▶ **Reading passage**:
'''
Angry for not being assertive
Well, I have realized that a lot of my social anxiety and anger to myself is most likely for not being able to being assertive. My main problem is because (I'm sorry to say this, I don't want to sound ****y or anything, but I need to describe the whole picture If I want your help) I have a lot of guys hitting on me constantly. I am a very attractive women and me being passive, shy or too nice most of the time attracts them a lot and I don't know how to be assertive enough to stop them. I mean once they asked me out or anything I can tell them easily no thank you or just tell them the truth, that I am gay. But the thing is before they even say anything they show it a lot in their body language, and I recognized right away but I don't know how to stop them, I mean I don't want to be rude and I feel bad they are trying so hard but me not being assertive I end up or hurting them or they mad at me or me being agressive.......Any help, somebody
Why are YOU feeling bad for their actions?I feel bad they are trying so hard but me not being assertive I end up or hurting them or they mad at me or me being agressive
When someone approaches another person in hopes of getting a number or a date, THAT someone takes THAT 50/50 chance that their advances will be accepted OR rejected. When playing the game of finding a date or a mate, those are the chances one takes in that arena. If someone did not want to get hurt they would stay in the sidelines! It is NOT your fault. You have nothing to do with it. Sure, you are good looking but THEY ultimately are "the" ones that approach you. And if you can read their body language WHY CANT THEY READ YOURS? It is not like you are advertising for a mate, lead them on or tease them and just diss them. It is not rude to tell that that you are in a stable, happy relationship, you appreciate their attention but are not interested. Do not complicate things more for yourself. Like I said before, those are the chances one takes when cold calling. If they are mad at you, well that is their problem they are pouting because they did not get what they wanted. We all do not get what we want out of life, Sie la vie! Maybe they never heard the word "NO" before and this is their first time


Hi There..
I can totally relate! I was a bartender for years and yes, an attractive female, around drunk all men conferences wasnt easy! the first thing I did is look at how I am sort of welcoming them to talk to me- I make eye contact or would politely smile slightly, or start a conversation because I was uncomfortable with the staring.. I found I started a lot by my body language and showing I was uncomfortable which opened the door. Sometimes men just think they see invitations when we are being polite. Forget being polite.
'''
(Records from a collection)
'''
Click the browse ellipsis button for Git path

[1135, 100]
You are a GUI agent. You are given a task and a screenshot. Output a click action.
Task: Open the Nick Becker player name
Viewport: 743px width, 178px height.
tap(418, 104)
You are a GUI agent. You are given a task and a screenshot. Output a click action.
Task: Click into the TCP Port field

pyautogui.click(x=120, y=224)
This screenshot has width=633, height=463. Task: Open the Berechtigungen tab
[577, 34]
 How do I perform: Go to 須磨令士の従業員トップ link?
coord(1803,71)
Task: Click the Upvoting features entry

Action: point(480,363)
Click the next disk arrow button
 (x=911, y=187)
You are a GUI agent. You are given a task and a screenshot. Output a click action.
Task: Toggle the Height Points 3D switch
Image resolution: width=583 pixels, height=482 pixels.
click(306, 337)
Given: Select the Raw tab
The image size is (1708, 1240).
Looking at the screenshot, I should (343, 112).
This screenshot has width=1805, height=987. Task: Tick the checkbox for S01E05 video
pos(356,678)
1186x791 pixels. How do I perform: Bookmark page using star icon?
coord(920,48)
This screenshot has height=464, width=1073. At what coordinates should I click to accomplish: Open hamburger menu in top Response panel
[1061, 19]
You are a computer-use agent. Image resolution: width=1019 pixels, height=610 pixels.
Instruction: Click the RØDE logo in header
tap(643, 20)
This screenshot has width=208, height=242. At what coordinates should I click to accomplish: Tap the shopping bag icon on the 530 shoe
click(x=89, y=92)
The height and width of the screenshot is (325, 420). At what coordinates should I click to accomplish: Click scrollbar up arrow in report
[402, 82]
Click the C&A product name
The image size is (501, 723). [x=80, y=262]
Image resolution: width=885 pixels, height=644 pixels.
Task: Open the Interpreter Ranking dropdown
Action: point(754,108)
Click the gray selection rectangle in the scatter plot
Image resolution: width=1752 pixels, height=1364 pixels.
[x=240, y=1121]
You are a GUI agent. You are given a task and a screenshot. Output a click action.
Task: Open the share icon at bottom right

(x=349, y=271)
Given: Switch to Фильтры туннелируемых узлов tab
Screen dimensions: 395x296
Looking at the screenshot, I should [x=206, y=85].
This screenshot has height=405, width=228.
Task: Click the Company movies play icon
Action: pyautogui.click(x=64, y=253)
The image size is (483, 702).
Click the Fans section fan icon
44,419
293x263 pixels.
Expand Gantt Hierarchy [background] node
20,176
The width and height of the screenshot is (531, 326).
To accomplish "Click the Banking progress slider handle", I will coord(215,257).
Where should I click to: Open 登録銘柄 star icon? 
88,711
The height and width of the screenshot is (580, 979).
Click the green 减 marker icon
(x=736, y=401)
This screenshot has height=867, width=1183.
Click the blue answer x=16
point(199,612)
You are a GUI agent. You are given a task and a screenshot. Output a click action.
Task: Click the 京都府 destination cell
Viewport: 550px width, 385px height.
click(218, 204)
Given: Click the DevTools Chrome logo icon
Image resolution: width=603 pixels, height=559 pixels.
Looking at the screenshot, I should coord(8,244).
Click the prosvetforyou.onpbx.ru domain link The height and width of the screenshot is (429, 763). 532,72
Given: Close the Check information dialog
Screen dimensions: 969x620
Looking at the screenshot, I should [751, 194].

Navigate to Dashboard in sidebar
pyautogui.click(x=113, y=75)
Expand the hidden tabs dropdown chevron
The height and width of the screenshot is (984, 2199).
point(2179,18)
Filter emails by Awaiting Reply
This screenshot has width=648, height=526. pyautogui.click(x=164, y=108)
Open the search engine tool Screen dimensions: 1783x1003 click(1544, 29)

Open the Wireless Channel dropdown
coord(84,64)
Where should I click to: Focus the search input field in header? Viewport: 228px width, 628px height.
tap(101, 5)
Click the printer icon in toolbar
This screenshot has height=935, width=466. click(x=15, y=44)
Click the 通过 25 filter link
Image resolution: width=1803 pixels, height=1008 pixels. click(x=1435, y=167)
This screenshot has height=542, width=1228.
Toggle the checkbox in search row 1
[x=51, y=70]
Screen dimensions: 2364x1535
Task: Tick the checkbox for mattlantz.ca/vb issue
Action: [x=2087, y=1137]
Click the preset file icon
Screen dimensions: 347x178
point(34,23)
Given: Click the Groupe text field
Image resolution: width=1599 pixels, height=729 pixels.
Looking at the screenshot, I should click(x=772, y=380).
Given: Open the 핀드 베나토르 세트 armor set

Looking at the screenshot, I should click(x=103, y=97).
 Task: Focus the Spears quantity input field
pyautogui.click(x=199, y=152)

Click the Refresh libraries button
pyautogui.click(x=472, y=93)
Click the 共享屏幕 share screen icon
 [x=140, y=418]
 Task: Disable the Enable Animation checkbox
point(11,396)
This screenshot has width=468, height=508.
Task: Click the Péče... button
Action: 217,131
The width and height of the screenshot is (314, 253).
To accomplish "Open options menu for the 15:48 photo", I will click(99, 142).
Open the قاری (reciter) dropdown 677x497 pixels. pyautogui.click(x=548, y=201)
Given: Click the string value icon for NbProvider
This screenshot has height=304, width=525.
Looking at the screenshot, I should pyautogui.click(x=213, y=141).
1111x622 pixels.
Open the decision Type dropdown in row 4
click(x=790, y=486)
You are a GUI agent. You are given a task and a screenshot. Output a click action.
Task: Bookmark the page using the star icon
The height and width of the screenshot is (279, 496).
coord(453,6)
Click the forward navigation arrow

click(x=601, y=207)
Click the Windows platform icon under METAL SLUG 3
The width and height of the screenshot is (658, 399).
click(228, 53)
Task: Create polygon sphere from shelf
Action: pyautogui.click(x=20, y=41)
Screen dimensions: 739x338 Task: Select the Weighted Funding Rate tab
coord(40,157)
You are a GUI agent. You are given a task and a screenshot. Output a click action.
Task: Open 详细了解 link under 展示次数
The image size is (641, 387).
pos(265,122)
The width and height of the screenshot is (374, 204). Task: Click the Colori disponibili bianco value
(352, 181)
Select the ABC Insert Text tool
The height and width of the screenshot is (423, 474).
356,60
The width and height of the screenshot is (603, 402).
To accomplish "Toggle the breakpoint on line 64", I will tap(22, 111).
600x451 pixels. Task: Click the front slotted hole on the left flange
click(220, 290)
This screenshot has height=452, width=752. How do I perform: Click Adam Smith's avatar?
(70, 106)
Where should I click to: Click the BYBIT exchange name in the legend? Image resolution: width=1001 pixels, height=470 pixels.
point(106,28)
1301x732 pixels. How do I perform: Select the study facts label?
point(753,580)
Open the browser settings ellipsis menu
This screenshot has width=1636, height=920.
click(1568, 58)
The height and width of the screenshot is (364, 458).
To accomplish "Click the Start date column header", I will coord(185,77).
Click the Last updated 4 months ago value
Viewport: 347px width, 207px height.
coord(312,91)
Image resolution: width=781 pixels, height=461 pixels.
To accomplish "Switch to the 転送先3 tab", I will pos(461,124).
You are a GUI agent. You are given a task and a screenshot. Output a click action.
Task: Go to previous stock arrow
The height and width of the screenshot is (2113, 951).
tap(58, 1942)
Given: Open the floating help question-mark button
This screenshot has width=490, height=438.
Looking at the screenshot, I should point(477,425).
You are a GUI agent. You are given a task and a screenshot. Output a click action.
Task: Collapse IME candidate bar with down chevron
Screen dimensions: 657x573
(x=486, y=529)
'''
▶ **Requirement A**:
According to the forum thread about being assertive, what job did the final poster hold for years?
▶ **Requirement B**:
Pick up the forum thread about being assertive after its last sentence, "Forget being polite."

▶ **Answer A**:
Bartender.

▶ **Answer B**:
There is a way to fend off men politely and that is to be more confident in yourself. When they stare dont acknowledge in fact enjoy the attention without opening up an invitation. If they approach you simply say 'excuse me' and go to the washroom or find a friend.. they dont need to know you are in a relationship or gay, doesnt matter enough. Excuse me is polite and courteous and makes the move. If someone is being persistant simply say "you are making me uncomfortable, excuse me" walk away and they generally stop, the penis factor- they cant work two heads at once anyways- so dont feel bad!
I agree with the post below! so true! dont feel bad for them, and be confident in yourself just b.c. someone else is interested doesnt mean you'll be!
Let us know how it goes! goodluck and keep your head up!
I can totally relate! I was a bartender for years and yes, an attractive female, around drunk all men conferences wasnt easy! the first thing I did is look at how I am sort of welcoming them to talk to me- I make eye contact or would politely smile slightly, or start a conversation because I was uncomfortable with the staring.. I found I started a lot by my body language and showing I was uncomfortable which opened the door. Sometimes men just think they see invitations when we are being polite. Forget being polite.
There is a way to fend off men politely and that is to be more confident in yourself. When they stare dont acknowledge in fact enjoy the attention without opening up an invitation. If they approach you simply say 'excuse me' and go to the washroom or find a friend.. they dont need to know you are in a relationship or gay, doesnt matter enough. Excuse me is polite and courteous and makes the move. If someone is being persistant simply say "you are making me uncomfortable, excuse me" walk away and they generally stop, the penis factor- they cant work two heads at once anyways- so dont feel bad!
I agree with the post below! so true! dont feel bad for them, and be confident in yourself just b.c. someone else is interested doesnt mean you'll be!
Let us know how it goes! goodluck and keep your head up!
Hi Moontale,
There are a lot of short, polite responses you can use to get your point across:
Sorry, I'm taken.
Sorry, I'm not on the market.
Sorry, I'm not available.
Sorry, I'm with someone.
Etc.
Practice your favorite response in the mirror or with a friend.
Men (and women) are going to continue to "hit" on you because of your beauty. Getting to a point where you are comfortable with a quick, but firm response is key to reducing your anxiety about this situation.
For those people who continue to pursue, Maeggie gave an excellent suggestion -- just excuse yourself and move away, to a restroom or a group of friends.
Good Luck!!!
Steve
There are a lot of short, polite responses you can use to get your point across:
Sorry, I'm taken.
Sorry, I'm not on the market.
Sorry, I'm not available.
Sorry, I'm with someone.
Etc.
Practice your favorite response in the mirror or with a friend.
Men (and women) are going to continue to "hit" on you because of your beauty. Getting to a point where you are comfortable with a quick, but firm response is key to reducing your anxiety about this situation.
For those people who continue to pursue, Maeggie gave an excellent suggestion -- just excuse yourself and move away, to a restroom or a group of friends.
Good Luck!!!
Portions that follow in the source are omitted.